Requirements
Extract every row that contains the string "Focus", matching case exactly.

╭─ Items

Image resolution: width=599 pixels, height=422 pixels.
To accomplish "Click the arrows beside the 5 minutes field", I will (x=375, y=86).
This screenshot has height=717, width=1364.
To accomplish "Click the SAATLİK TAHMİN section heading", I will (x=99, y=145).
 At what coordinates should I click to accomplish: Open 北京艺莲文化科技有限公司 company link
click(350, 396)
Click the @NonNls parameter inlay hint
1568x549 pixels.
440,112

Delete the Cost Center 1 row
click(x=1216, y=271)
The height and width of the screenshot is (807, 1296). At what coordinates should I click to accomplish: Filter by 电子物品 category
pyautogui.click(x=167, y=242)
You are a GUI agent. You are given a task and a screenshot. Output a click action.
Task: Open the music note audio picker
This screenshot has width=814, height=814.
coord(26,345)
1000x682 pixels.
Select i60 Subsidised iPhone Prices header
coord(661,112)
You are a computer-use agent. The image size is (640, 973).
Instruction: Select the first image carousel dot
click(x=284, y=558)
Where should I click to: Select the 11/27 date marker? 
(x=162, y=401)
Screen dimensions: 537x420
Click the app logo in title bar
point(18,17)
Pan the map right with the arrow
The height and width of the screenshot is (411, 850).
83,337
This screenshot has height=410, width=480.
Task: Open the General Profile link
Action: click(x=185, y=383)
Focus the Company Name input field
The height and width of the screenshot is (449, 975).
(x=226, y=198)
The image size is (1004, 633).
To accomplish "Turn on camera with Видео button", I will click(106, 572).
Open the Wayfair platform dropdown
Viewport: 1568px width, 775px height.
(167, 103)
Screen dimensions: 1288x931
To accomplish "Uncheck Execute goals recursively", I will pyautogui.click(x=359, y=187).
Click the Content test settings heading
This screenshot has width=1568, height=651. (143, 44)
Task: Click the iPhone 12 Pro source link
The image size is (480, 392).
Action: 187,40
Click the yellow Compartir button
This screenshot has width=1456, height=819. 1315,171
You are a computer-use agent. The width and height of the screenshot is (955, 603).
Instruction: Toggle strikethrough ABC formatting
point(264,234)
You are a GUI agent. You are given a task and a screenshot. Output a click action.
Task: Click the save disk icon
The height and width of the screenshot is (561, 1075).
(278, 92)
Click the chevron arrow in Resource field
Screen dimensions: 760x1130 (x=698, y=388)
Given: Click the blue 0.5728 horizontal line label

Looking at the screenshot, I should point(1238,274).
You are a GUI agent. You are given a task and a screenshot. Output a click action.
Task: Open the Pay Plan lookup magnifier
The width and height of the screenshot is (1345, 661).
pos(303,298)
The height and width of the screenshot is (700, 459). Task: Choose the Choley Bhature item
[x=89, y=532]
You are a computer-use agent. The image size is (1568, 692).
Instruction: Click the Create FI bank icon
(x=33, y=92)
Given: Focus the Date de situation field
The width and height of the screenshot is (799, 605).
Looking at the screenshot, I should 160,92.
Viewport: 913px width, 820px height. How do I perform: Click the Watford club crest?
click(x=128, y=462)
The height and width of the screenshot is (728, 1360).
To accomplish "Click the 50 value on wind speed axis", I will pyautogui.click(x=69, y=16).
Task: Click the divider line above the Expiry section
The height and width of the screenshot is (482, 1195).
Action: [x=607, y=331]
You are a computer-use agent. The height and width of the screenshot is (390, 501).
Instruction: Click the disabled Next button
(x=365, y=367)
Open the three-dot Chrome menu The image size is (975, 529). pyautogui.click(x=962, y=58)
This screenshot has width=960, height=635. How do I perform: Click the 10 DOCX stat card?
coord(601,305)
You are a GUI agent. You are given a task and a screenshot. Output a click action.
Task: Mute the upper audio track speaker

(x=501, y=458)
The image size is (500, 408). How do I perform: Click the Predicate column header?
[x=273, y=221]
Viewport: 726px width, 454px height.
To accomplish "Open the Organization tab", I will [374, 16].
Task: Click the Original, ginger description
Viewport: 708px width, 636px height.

╰─

Response to the task
Focus the Company Name input field
Given: Focus the Date de situation field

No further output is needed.